A resource gateway does not provide load balancing capabilities.
Security groups
You can attach security groups to a resource gateway. Security group rules for resource gateways control outbound traffic from the resource gateway to resources.
Recommended outbound rules for traffic flowing from a resource gateway to a database resource
For traffic to flow from a resource gateway to a resource, you must create outbound rules for the resource's accepted listener protocols and port ranges.

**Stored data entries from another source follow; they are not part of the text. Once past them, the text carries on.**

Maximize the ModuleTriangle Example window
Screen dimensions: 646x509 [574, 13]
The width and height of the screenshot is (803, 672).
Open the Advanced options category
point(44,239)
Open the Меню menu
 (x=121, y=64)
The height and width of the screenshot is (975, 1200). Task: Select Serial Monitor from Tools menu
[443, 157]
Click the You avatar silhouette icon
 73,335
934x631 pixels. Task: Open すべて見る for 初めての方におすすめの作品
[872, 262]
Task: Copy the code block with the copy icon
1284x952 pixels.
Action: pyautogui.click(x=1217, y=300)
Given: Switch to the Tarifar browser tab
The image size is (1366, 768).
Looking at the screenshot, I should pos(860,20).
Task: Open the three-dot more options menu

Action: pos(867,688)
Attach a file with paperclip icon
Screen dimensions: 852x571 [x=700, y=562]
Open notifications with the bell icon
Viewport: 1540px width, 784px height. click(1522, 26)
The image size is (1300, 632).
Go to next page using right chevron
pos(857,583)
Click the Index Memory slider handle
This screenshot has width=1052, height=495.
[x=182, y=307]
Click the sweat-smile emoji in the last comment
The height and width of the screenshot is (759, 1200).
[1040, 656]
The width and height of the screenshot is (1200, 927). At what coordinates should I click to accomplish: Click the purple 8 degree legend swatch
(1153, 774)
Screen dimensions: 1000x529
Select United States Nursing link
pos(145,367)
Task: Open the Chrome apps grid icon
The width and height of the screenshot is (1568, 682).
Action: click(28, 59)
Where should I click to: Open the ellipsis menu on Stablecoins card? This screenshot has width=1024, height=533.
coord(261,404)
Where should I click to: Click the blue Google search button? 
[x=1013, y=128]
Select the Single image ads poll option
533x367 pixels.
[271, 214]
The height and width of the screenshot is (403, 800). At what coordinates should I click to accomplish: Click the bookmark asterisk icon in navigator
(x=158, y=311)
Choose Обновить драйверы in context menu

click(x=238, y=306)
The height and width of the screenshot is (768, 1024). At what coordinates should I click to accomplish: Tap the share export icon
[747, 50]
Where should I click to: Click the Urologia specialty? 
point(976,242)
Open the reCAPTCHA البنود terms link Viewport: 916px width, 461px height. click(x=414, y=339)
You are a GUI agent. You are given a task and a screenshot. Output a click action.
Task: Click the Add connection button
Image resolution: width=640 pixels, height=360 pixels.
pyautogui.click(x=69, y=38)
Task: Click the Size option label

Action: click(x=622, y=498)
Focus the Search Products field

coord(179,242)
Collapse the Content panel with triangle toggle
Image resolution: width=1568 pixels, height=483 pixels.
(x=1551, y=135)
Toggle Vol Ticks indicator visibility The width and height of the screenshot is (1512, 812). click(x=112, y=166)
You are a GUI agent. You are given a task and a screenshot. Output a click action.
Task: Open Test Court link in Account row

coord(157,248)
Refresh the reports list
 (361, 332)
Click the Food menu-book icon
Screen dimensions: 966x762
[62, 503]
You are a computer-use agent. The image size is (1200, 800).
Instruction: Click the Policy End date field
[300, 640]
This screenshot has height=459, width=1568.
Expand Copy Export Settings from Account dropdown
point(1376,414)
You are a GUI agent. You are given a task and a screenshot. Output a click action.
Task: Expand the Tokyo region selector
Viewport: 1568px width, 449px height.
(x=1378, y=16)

Destination | Protocol | Port range | Comment |
---|---|---|---|
CIDR range for resource |
TCP | 3306 | Allows traffic from resource gateway to databases. |
IP address types
A resource gateway can have IPv4, IPv6 or dual-stack addresses. The IP address type of a resource gateway must be compatible with the subnets of the resource gateway and the IP address type of the resource, as described here:
-
IPv4 – Assign IPv4 addresses to your gateway network interfaces. This option is supported only if all selected subnets have IPv4 address ranges, and the resource also has an IPv4 address.
-
IPv6 – Assign IPv6 addresses to your gateway network interfaces. This option is supported only if all selected subnets are IPv6 only subnets, and the resource also has an IPv6 address.
-
Dualstack – Assign both IPv4 and IPv6 addresses to your gateway network interfaces. This option is supported only if all selected subnets have both IPv4 and IPv6 address ranges, and the resource either has an IPv4 or IPv6 address.
The IP address type of the resource gateway is independent of the IP address type of the client or the VPC endpoint through which the resource is accessed.